Josh loves tuna, while it absolutely makes my stomach turn. In fact, I can't even handle the smell of tuna from a distance. It always amazes me that people could place something that smells like that into their mouths (then again, I use fish sauce, so maybe that doesn't make sense). I knew that there was a tuna casserole recipe in TJOC and that it probably made quite a bit. So I made Quick Tuna Casserole (p.96). The recipe is easy--dump tuna into a bowl, dump other stuff including an enormous amount of peas in, some cream of mushroom soup, and some cooked macaroni. I have a hard time cooking with elbow macaroni--it always seems like I should be doing crafts with it.

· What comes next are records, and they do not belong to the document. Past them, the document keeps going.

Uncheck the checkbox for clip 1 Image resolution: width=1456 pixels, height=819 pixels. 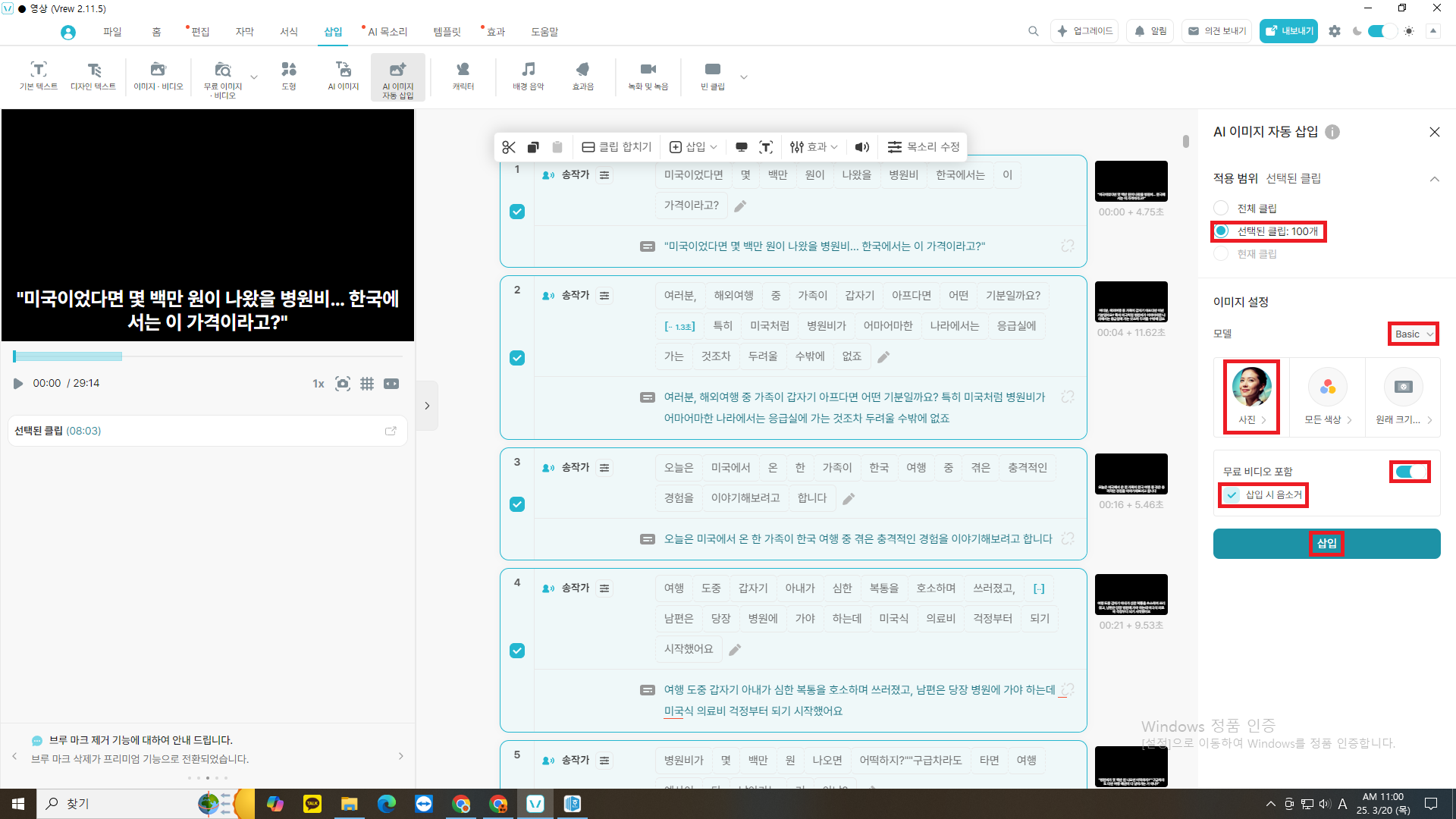coord(517,212)
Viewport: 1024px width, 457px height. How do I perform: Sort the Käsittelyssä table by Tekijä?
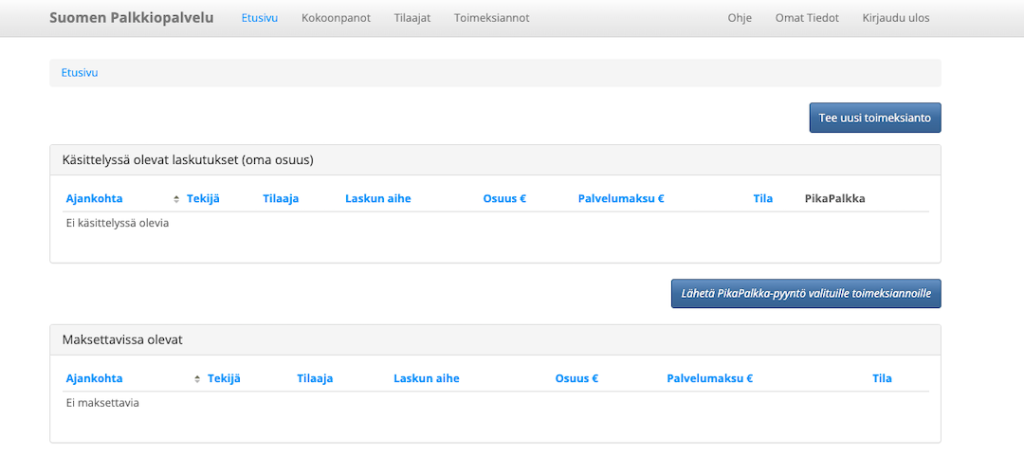tap(203, 199)
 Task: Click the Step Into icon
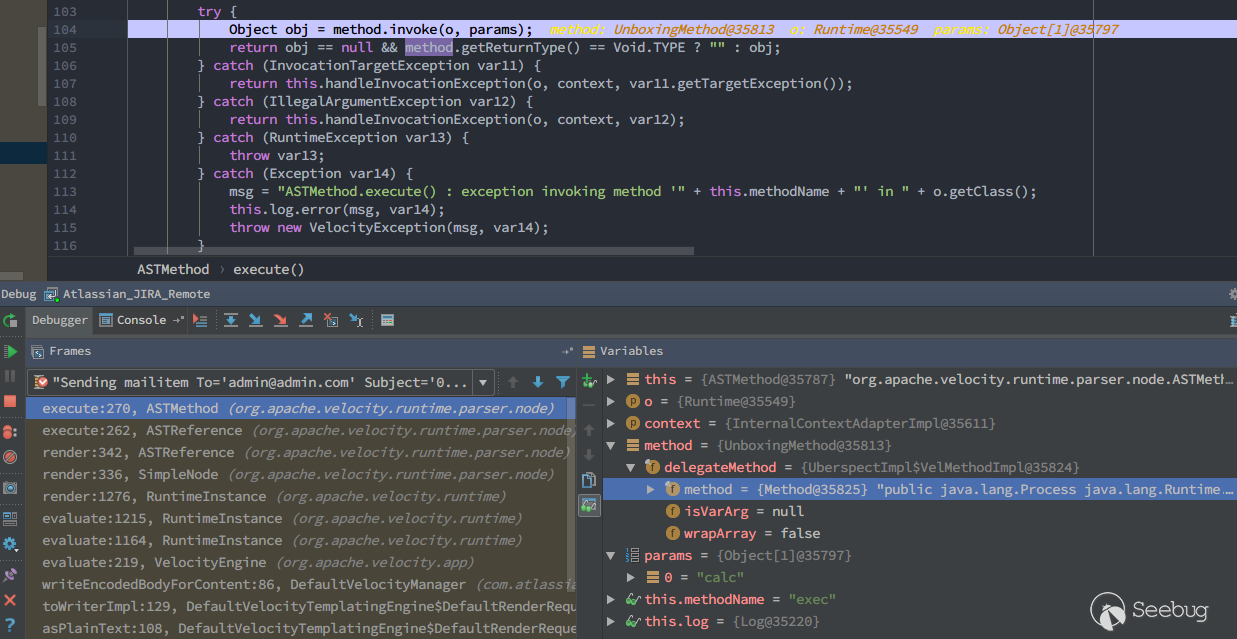(256, 320)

I knew that Josh liked to crush potato chips and put them on top, so I was glad that the casserole had a crust (breadcrumbs and Parmesan cheese).

Cooking this was the best I could do. There was no way that I was eating it. So I only have secondhand knowledge of the taste. He said it was good but there were way too many peas in it. I had a bad feeling about that--it did seem that a disproportionate amount of peas were being included.

I also made Stir-Fried Garlic Chicken (p.439). I like garlic chicken when I'm at the Chinese restaurants. The recipe was easy...


You know, you should always read through a recipe before you start it. And I DID read through it. But I apparently misunderstood a vital part. In this recipe, you make a marinade and dump the chicken into it (no problem). Then you make a hoisan sauce mixture (no problem). But you still have a bunch of other ingredients. I thought I was supposed to mix them together.

I wasn't. So I have this bowl with chicken broth, snow peas, onions, garlic, ginger, and scallions all mixed and they aren't supposed to be. It totally reminded me of the Simpson's episode where Marge is "untossing" the salad before putting it in the refrigerator. So I pick out the pea pods and onions and put them in separate small bowls. I strain out the broth. But there is no way I can separate the garlic and problem, they are added together. The scallions are just going to have to be ignored.

It was good! Seemed to have too much liquid but maybe that's the way it's supposed to be. I used thighs because I like meat to have flavor--but you could use chicken breast if you like your meat bland.

1 comment:

  1. Your mishap with the ingredients for the stir-fried garlic chicken sounds and awful lot like my regular cooking experiences. I can read and re-read a recipe but pretty much forget what I'm doing the moment I start cooking!